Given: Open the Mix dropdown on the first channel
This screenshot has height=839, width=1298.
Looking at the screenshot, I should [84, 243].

--

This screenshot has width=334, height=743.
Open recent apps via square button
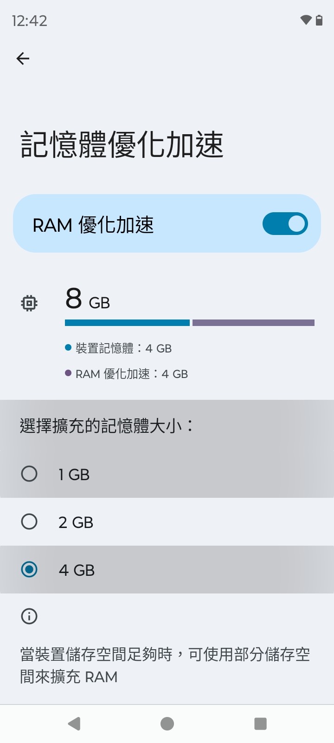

...

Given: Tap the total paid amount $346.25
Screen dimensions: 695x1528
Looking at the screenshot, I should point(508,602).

■ What needs to be done
The expected result is every line from the material above that includes "Given".

■ Output of the task
Given: Open the Mix dropdown on the first channel
Given: Tap the total paid amount $346.25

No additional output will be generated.